With Mike and Dave now aboard, I continued my plea for the helicopter to go to Grimalkin. I can’t remember who told me, but it was made clear that they didn’t have enough fuel to continue a search and had to head back to shore, but I was not to worry. They would radio ahead the position and inform the rescue services; another helicopter would be back out.
Partially relieved, but still concerned about the plight of the other three, I hadn’t begun to appreciate the havoc the storm had caused. As we flew over, boat after boat, more liferafts than I’d seen at a boat show, waves, spume and chaos lay below.
Recently, I met up with one of the pilots who flew us back to safety, Keith Thompson, who today runs a successful helicopter sales and charter business in Cornwall called Castle Air. He described to me how the rescue plan was developing more quickly than the services could sort out and how rescues were being prioritised.
“We were the second Sea King airborne that day. As we took off, we thought we were rescuing just one boat, but by the time we had reached the Scillies on the way out I had filled up my kneepad note board with the names of boats that we were being asked to search for and was starting to write the names on the windscreen,” he explained.
“We weren’t sure whether we were looking for boats, liferafts or people. People in the water were our priority. Next came liferafts. At one point we lowered our man down onto a liferaft to see if the crew were OK. They said they were, so we said we’d pick them up later.”

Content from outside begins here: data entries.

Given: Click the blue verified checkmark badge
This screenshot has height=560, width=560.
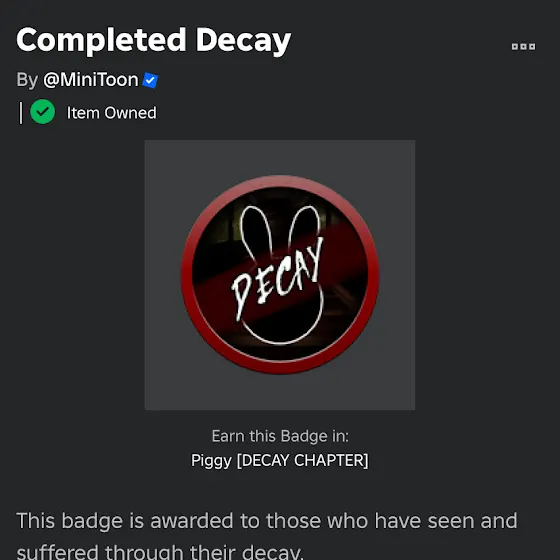Looking at the screenshot, I should point(150,80).
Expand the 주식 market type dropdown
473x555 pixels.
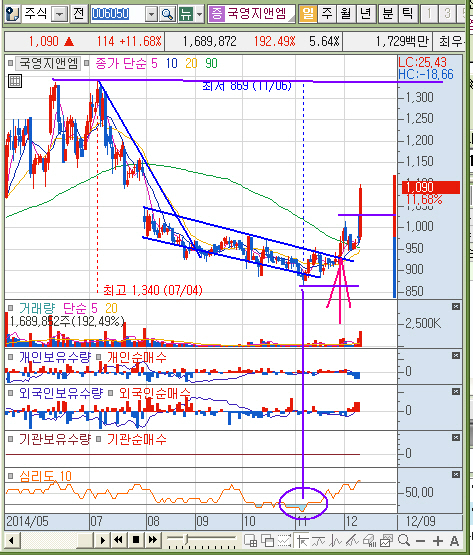[60, 15]
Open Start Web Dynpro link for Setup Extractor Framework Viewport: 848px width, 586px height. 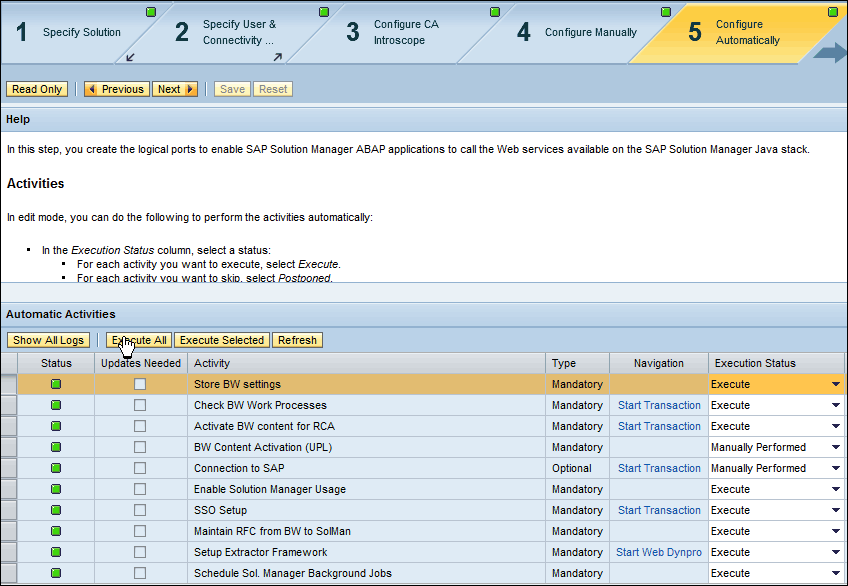658,552
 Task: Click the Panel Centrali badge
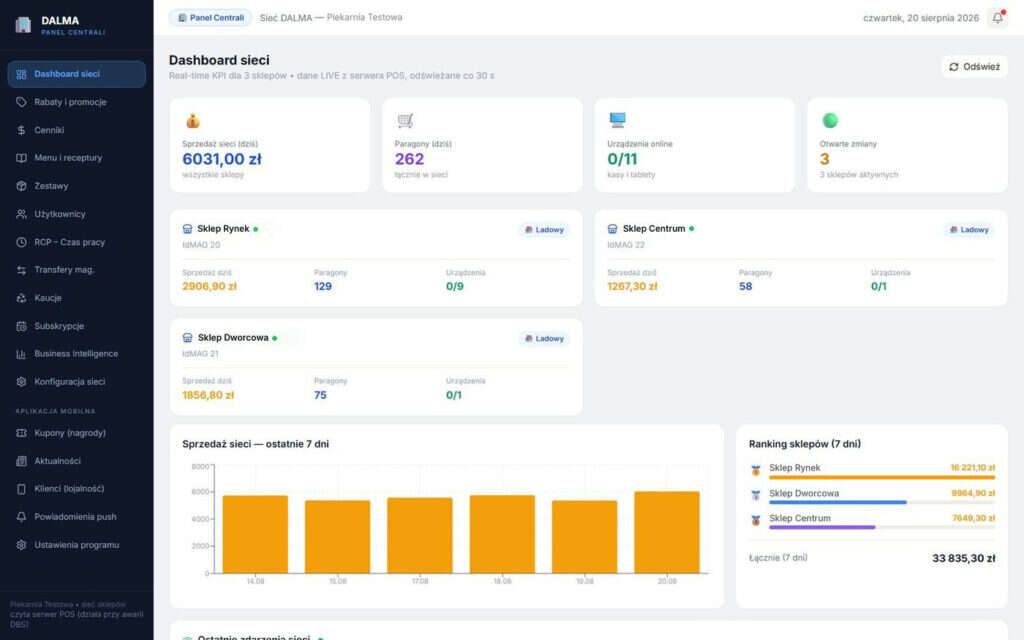click(x=211, y=18)

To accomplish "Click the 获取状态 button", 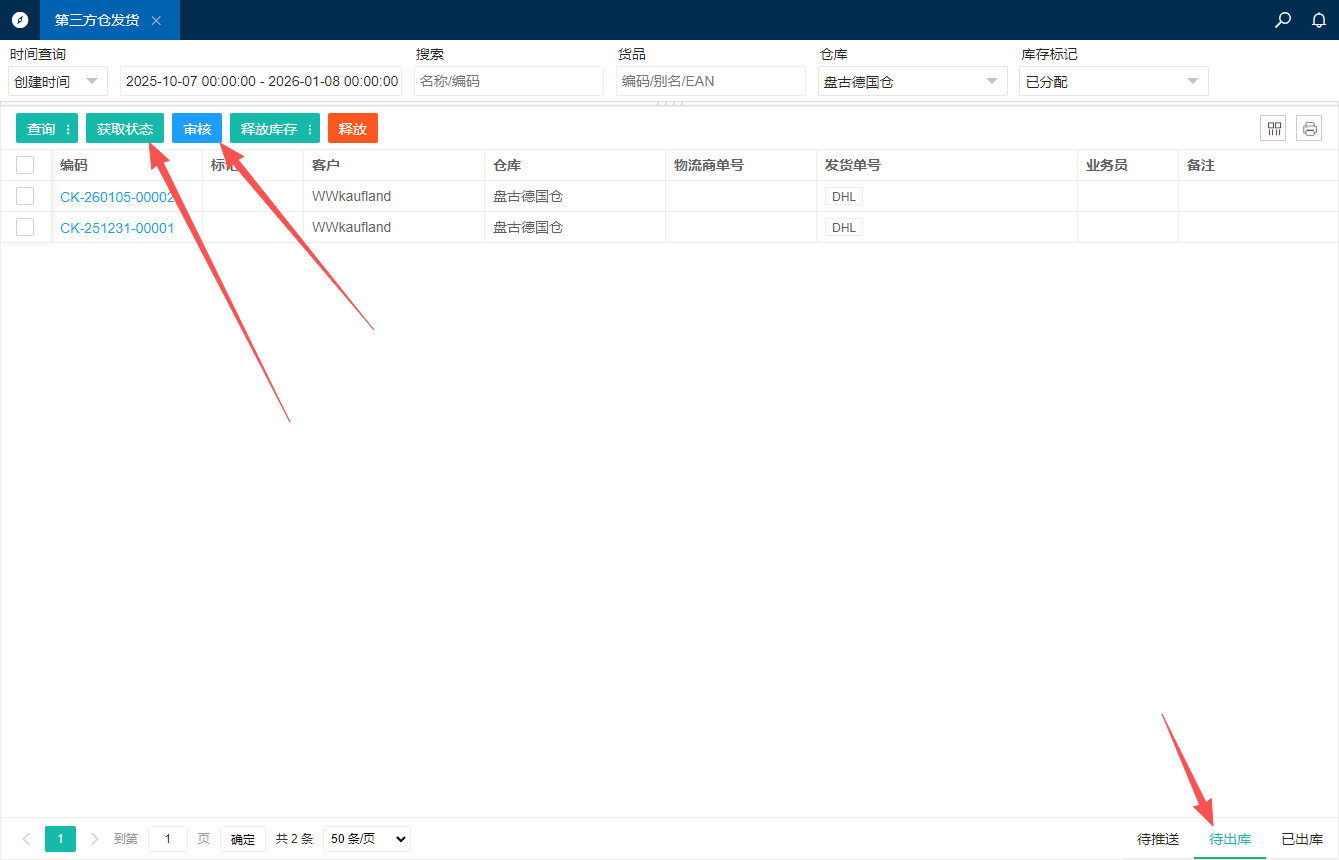I will coord(125,129).
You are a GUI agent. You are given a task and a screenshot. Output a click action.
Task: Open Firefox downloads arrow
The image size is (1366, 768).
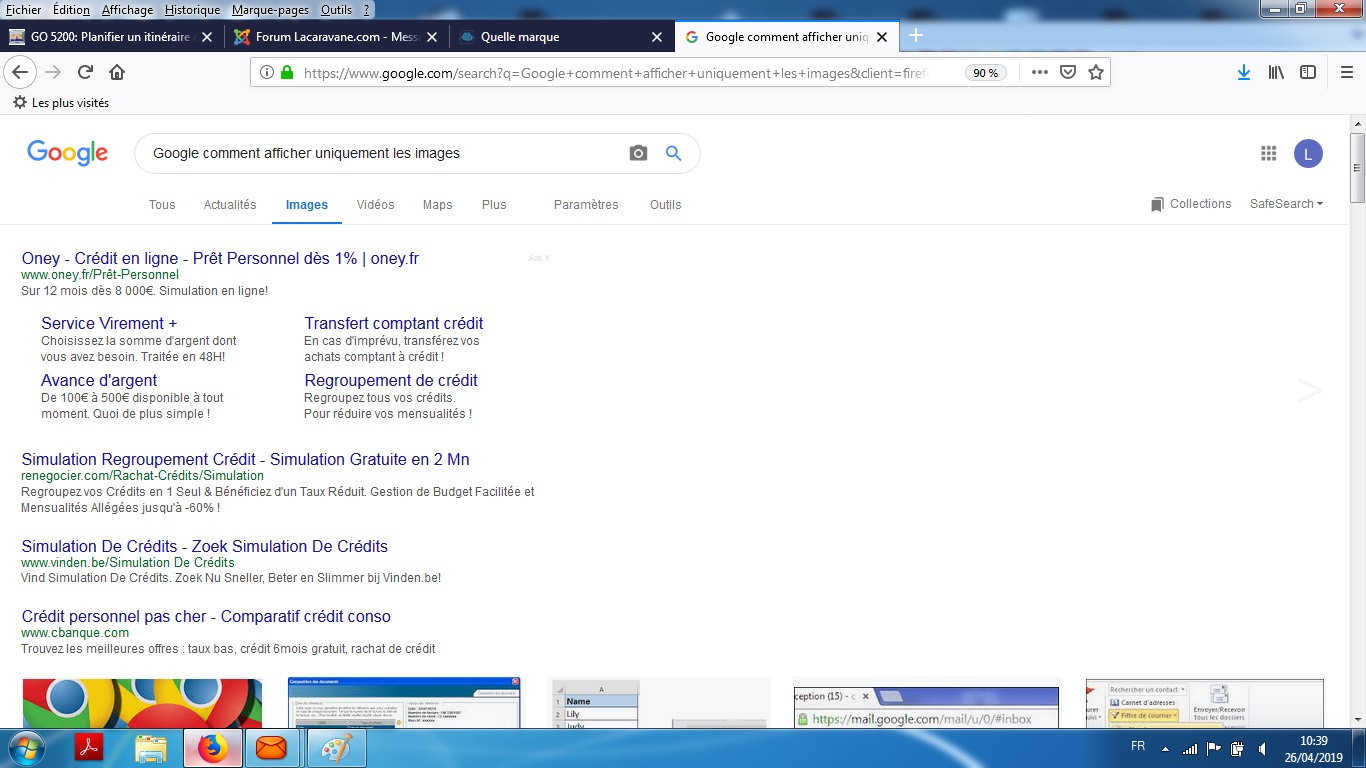tap(1244, 72)
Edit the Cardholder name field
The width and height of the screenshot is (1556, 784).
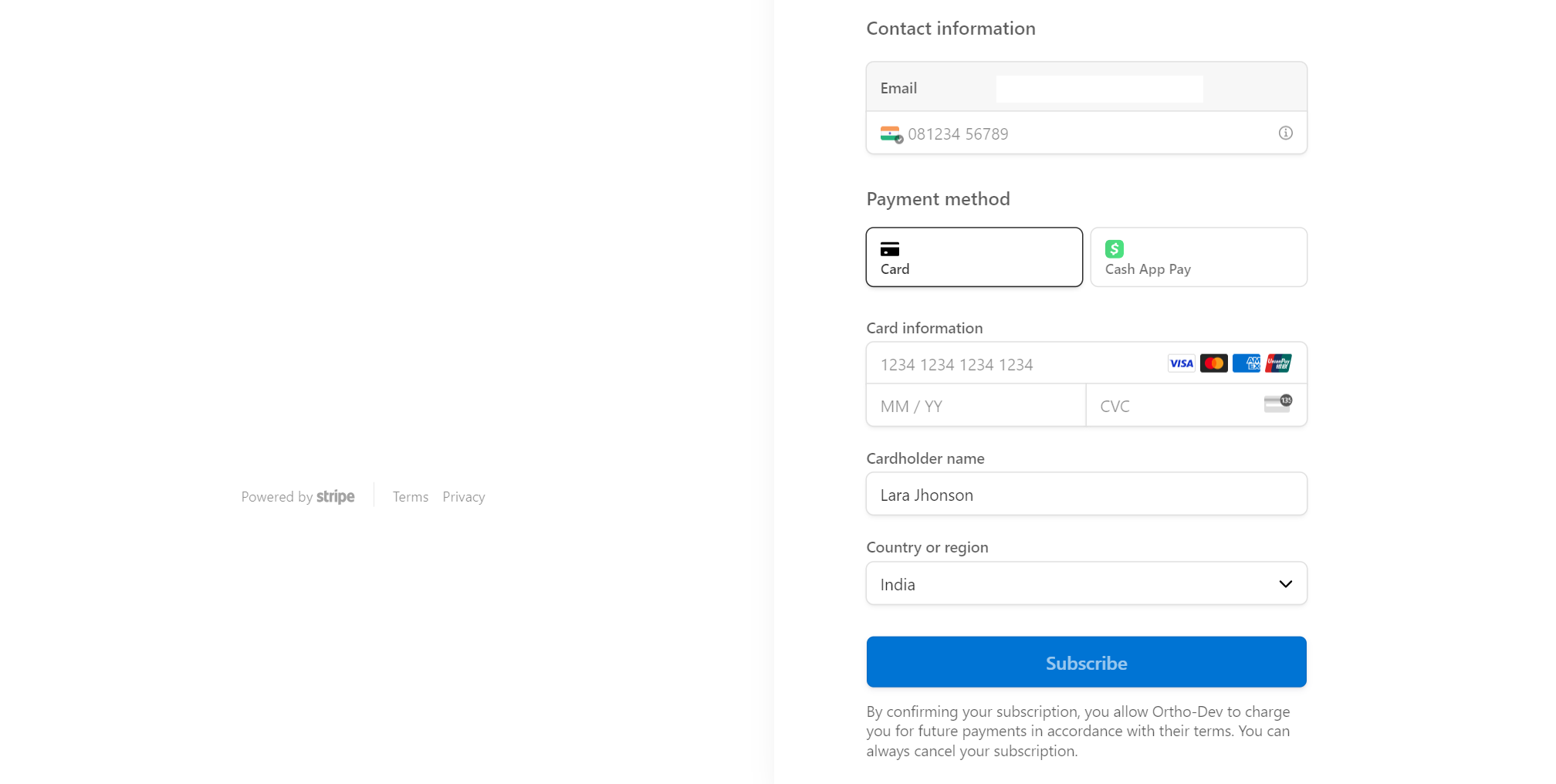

This was a staggering indication of the scale of the drama that had unfolded and the unconventional approach that was required in the extraordinary circumstances. The fact that we had been picked up at all suggested that we had been part of this prioritisation. That, and luck.
“We headed back after four hours’ flying to refuel and went straight back out as there was no one to take over,” continued Thompson, whose working day finished after 8 hours and 20 minutes of flying in seriously challenging conditions.